* Work item
Repeat the entries below exactly and in full.

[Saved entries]
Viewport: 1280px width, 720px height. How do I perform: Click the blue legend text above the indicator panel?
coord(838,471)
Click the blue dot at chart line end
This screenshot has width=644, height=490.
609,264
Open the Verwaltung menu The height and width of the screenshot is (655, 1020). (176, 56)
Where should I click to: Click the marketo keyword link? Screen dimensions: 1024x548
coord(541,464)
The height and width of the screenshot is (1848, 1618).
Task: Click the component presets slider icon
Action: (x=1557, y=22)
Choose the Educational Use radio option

* Exercise result
Viewport: 1280px width, 720px height. How do I perform: Click the blue legend text above the indicator panel?
coord(838,471)
Click the blue dot at chart line end
This screenshot has width=644, height=490.
609,264
Open the Verwaltung menu The height and width of the screenshot is (655, 1020). (176, 56)
Where should I click to: Click the marketo keyword link? Screen dimensions: 1024x548
coord(541,464)
The height and width of the screenshot is (1848, 1618).
Task: Click the component presets slider icon
Action: (x=1557, y=22)
Choose the Educational Use radio option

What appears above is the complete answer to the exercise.